#### [Directions]
Continue the passage about Bannari village, starting right after its last sentence.

#### [Given passage]
=== Section Start ===

Bannari is a small village located at a distance of 12 km from Sathyamangalam town and 35 km from Gobichettipalayam town in Erode District and 62 km from Tiruppur city and 82 km from Coimbatore city on Coimbatore-Bangalore NH 209 and it is close to Tamil Nadu and Karnataka border (20 km).

== Bannari Amman Temple ==
The Bannari Amman Temple (a Hindu deity temple) is situated here. The temple draws huge crowds all over from Tamil Nadu and Karnataka throughout the year. The temple Kundam festival is celebrated in the Tamil Month of Panguni (March — April).

== Getting there ==

=== By road ===

There are lot of buses from Sathyamangalam(13 km), Bhavanisagar, Thalavadi and Chamarajanagar (60 km) to reach Bannari.

=== Section End ===

#### [Supplied information]
=== Section Start ===

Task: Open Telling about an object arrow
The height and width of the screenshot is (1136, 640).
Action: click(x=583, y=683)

=== Section End ===
=== Section Start ===

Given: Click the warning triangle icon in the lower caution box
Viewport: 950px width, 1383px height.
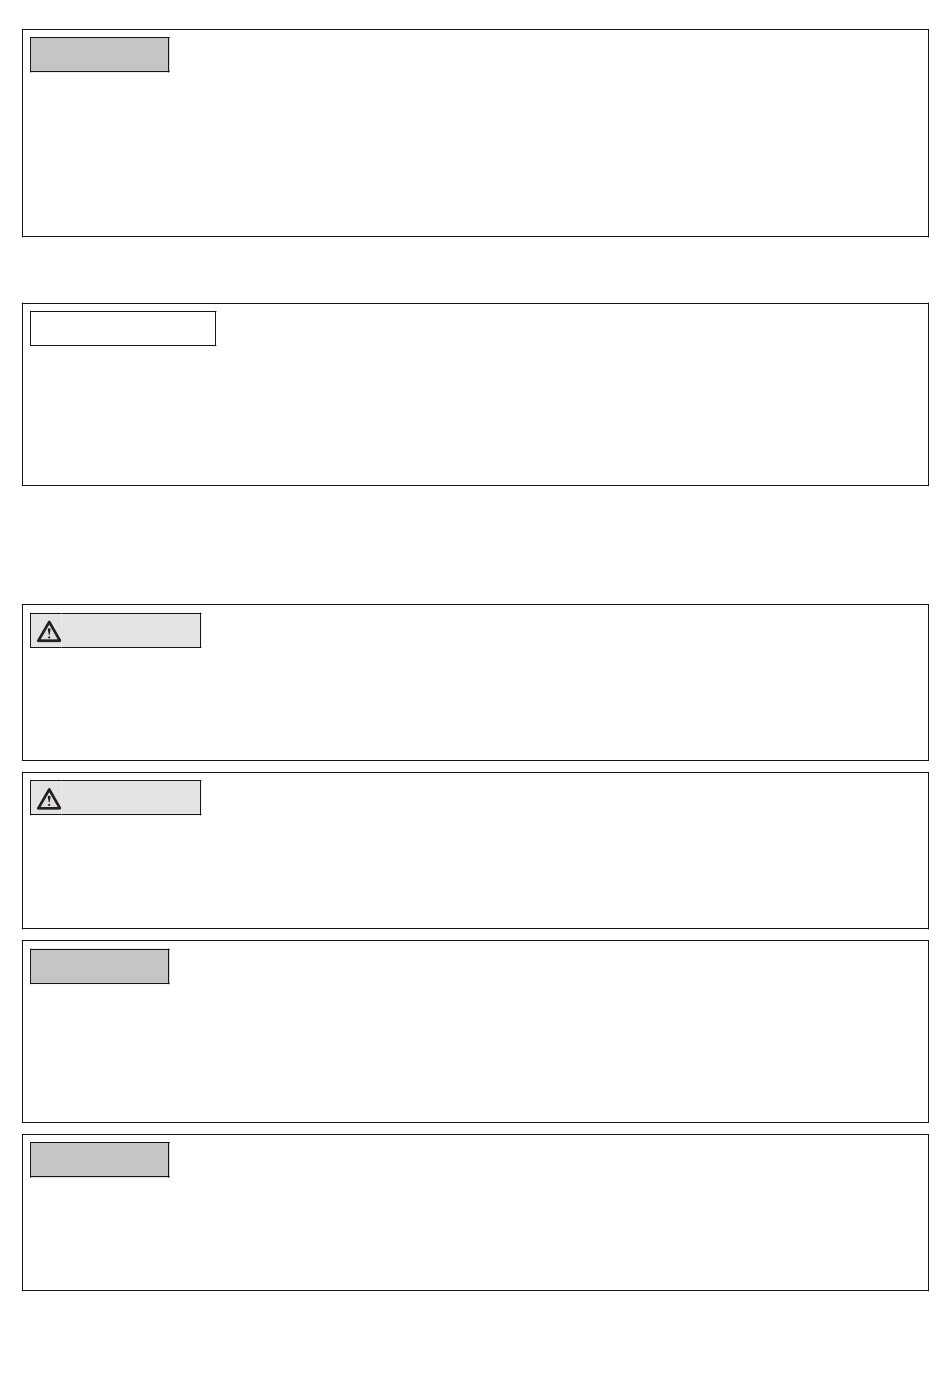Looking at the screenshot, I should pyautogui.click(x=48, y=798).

=== Section End ===

#### [Result of the task]
The buses from Erode, Gobichettipalayam, Tiruppur and Coimbatore to Mysore, Chamarajanagar and Kollegal on NH 209 also passes through Bannari. One can also get the buses from Punjai Puliampatti via Bhavanisagar, this is a shortest route to reach Bannari from Coimbatore.
On every Sunday, Monday, Friday and new moon days there are special buses to the temple from Sathyamangalam, Punjai Puliampatti, Gobichettipalayam, Tiruppur, Erode and Coimbatore.

=== By rail ===
The nearest railway station is Mettupalayam, the other major railways stations are Erode, Coimbatore, Tiruppur or Chamarajanagar.

=== By air ===

The nearest airport is Coimbatore International Airport about 85 km from Bannari.